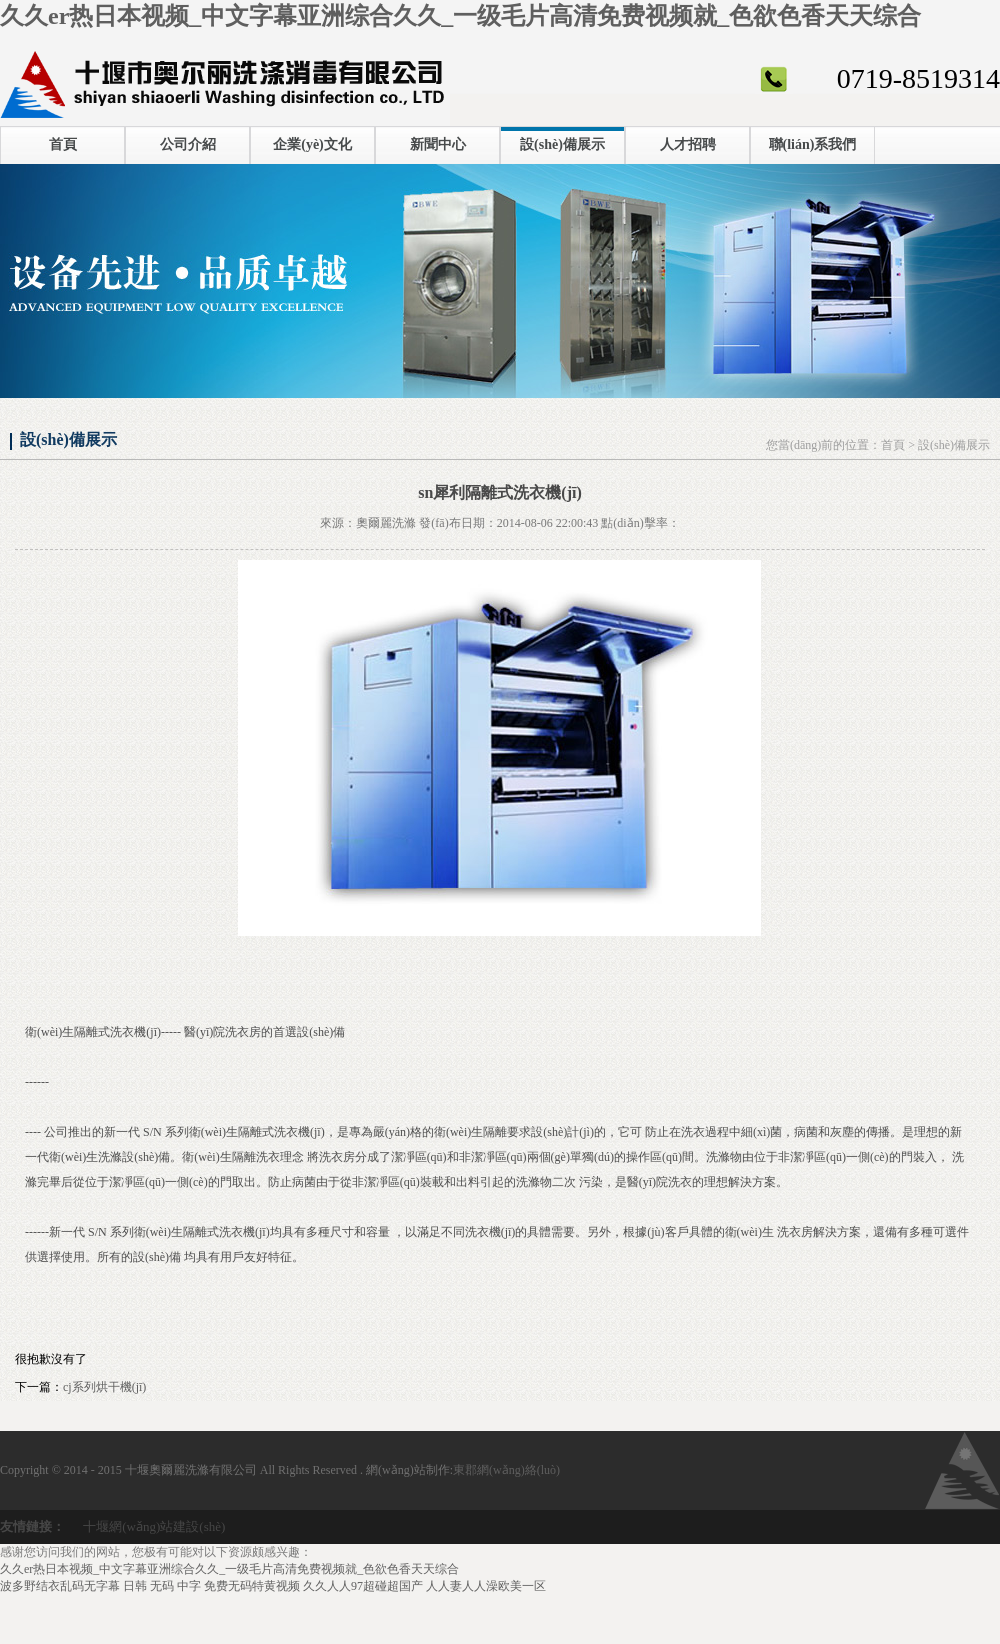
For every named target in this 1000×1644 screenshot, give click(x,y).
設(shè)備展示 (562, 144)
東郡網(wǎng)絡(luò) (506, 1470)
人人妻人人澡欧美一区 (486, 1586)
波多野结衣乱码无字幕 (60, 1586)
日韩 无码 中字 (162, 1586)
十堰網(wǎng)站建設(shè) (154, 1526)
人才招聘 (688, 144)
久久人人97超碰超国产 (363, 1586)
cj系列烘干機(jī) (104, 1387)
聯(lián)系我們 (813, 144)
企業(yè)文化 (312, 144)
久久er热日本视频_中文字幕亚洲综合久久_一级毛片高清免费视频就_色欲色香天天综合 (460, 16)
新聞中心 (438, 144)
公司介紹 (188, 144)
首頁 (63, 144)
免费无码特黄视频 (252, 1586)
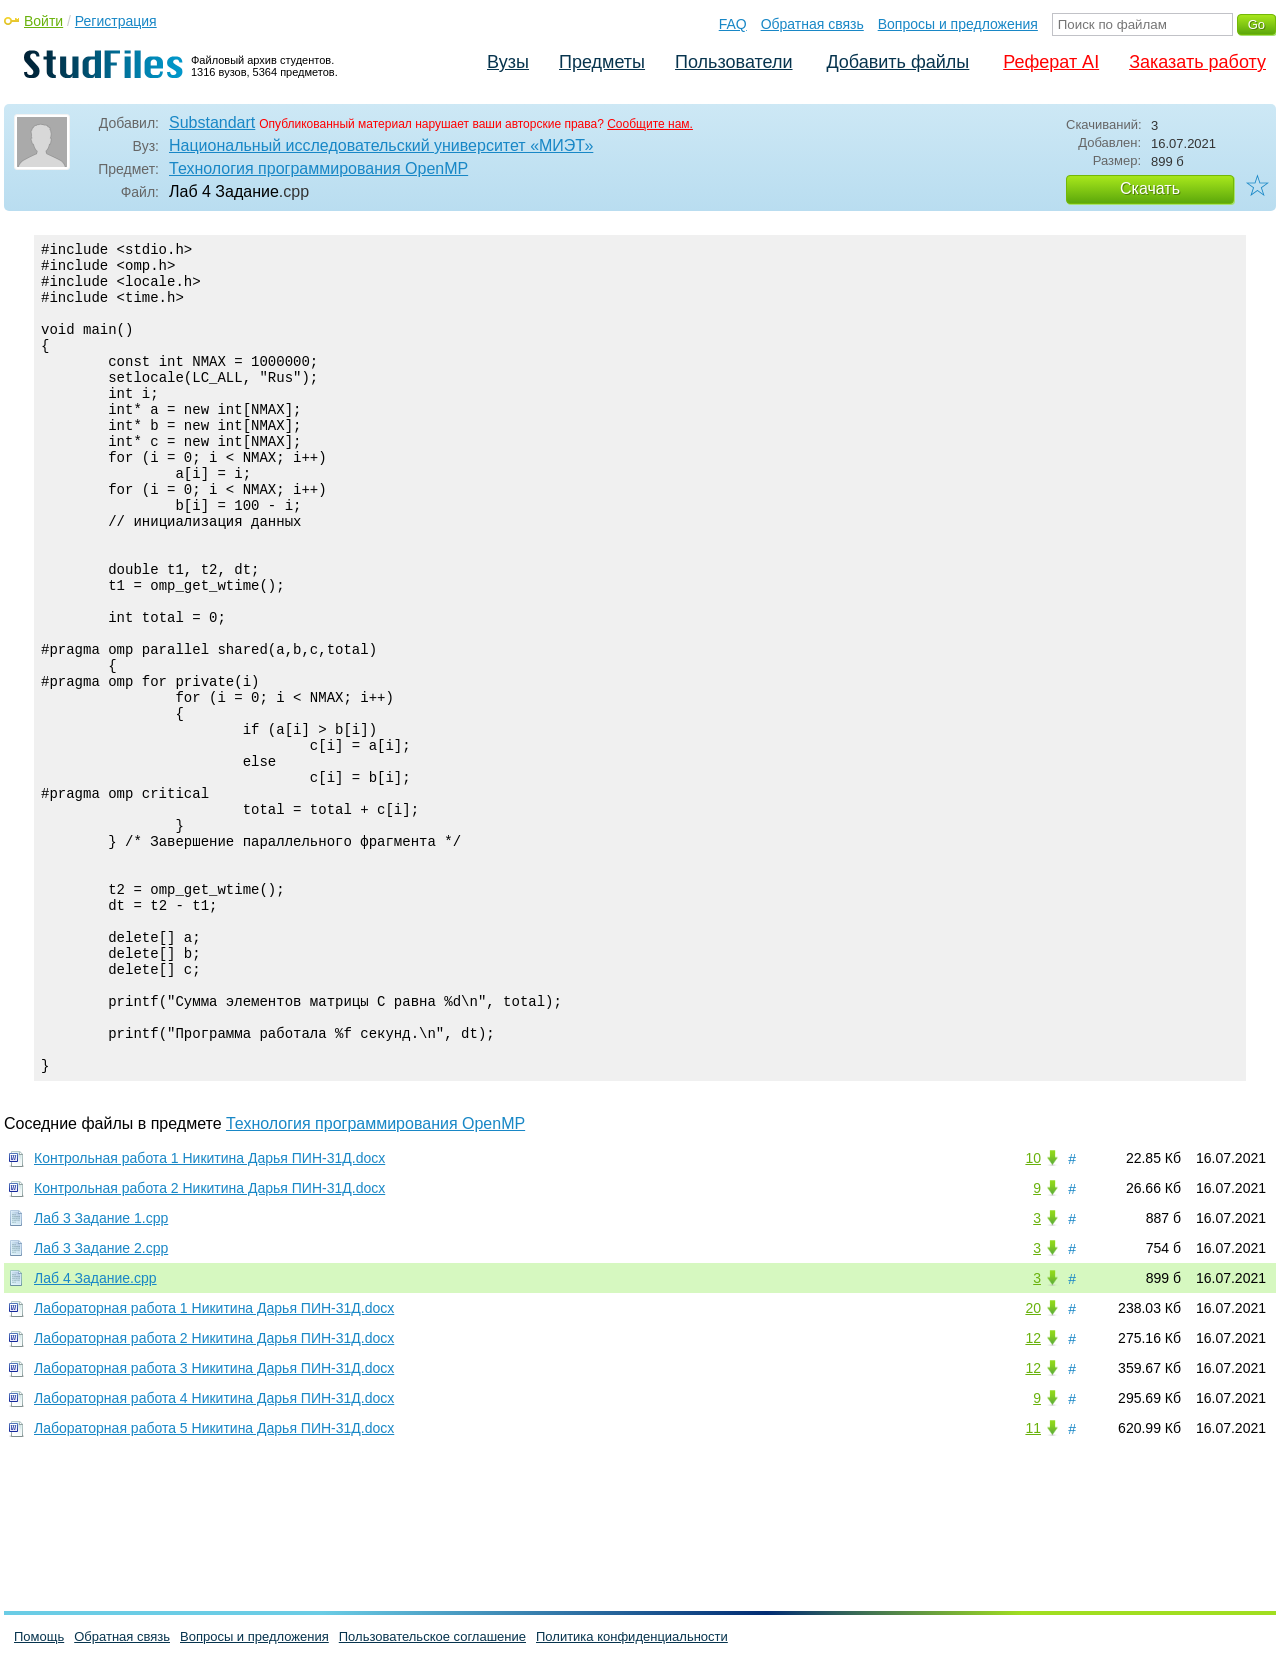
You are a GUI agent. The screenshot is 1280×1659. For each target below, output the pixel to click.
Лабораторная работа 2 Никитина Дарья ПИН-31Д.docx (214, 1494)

_Exercise task_
Can you render the rows from the line with "企業(yè)文化 (312, 144)" through the end of the rows as a JSON list of strings, with one string per line, no blank lines, and the pictures left out?

_Exercise output_
[
  "企業(yè)文化 (312, 144)",
  "久久er热日本视频_中文字幕亚洲综合久久_一级毛片高清免费视频就_色欲色香天天综合 (460, 16)",
  "新聞中心 (438, 144)",
  "公司介紹 (188, 144)",
  "首頁 (63, 144)",
  "免费无码特黄视频 (252, 1586)",
  "You are a GUI agent. The screenshot is 1280×1659. For each target below, output the pixel to click.",
  "Лабораторная работа 2 Никитина Дарья ПИН-31Д.docx (214, 1494)"
]